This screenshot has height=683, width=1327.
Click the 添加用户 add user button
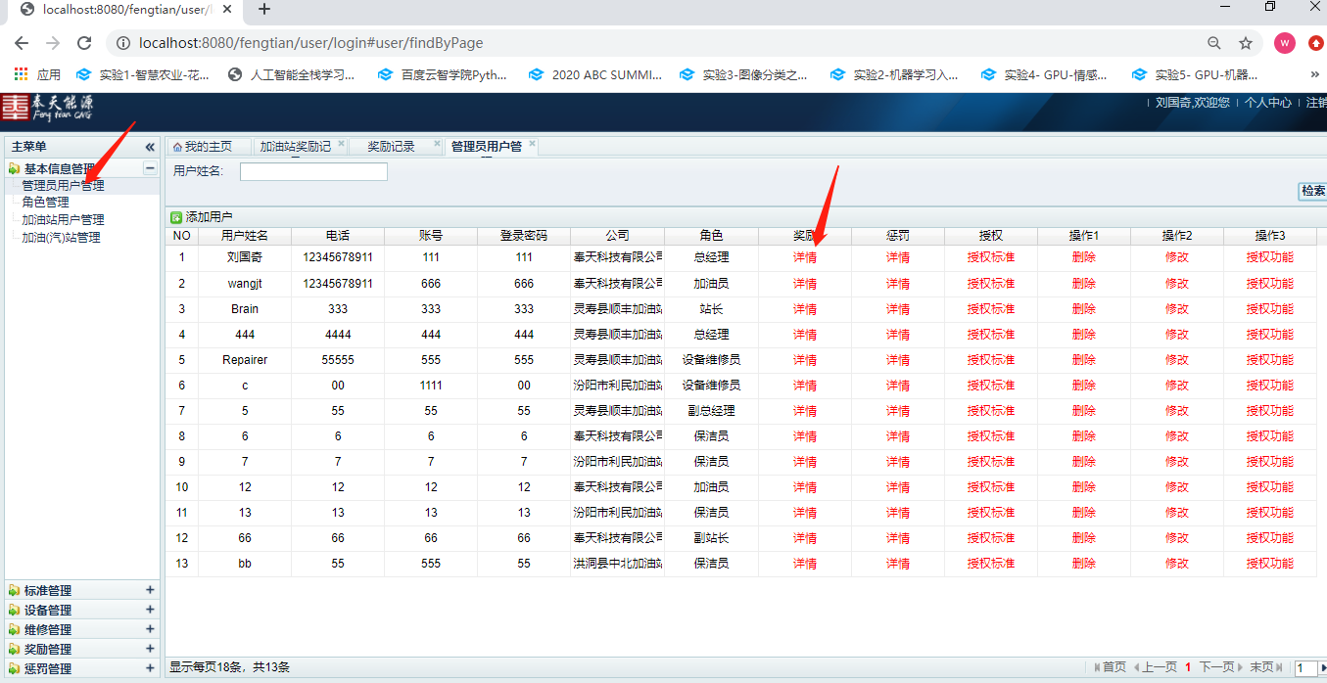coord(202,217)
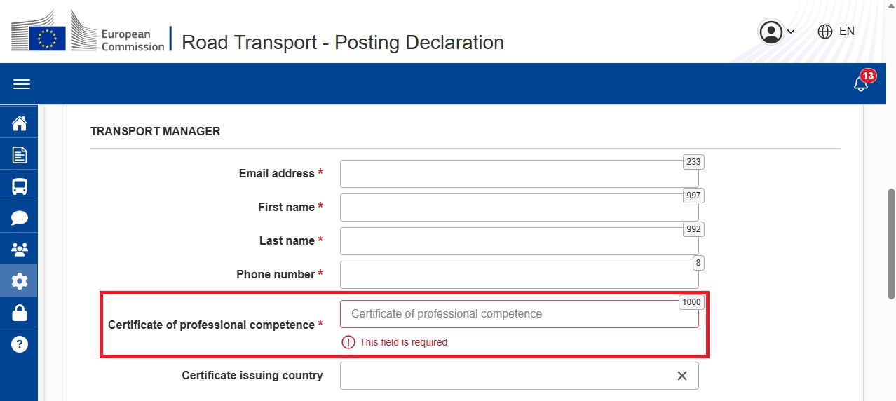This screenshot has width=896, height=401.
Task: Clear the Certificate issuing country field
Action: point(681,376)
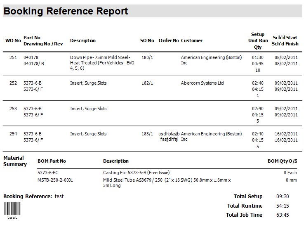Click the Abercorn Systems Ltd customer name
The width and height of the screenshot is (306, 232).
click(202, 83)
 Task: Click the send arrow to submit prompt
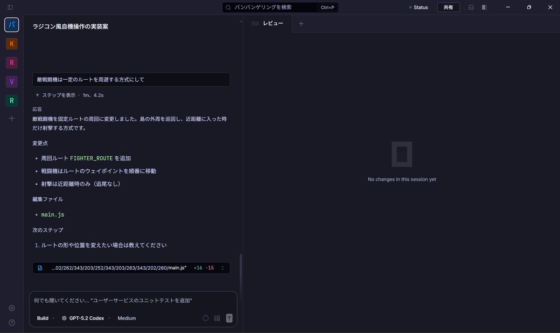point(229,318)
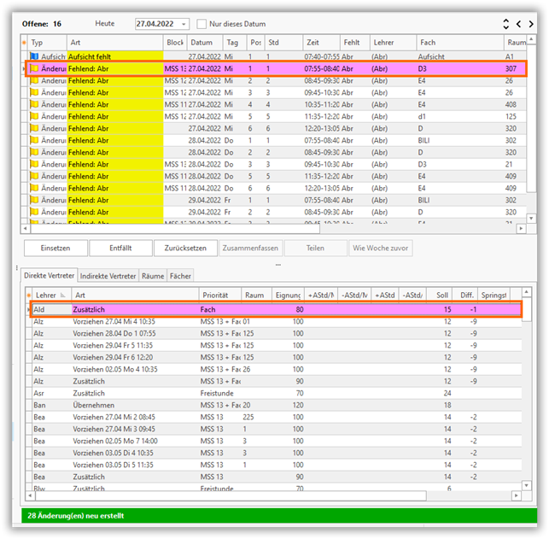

-=-=-=-=-

- **ABOUT THIS EXERCISE**
All of the entries above should be copied exactly, except for the pictures.

- **SOLVED PROBLEM**
This screenshot has height=683, width=1327.
Click the 添加用户 add user button
coord(202,217)
This screenshot has width=896, height=401.
Task: Clear the Certificate issuing country field
Action: point(681,376)
Click the Abercorn Systems Ltd customer name
The width and height of the screenshot is (306, 232).
click(202, 83)
 Task: Click the send arrow to submit prompt
point(229,318)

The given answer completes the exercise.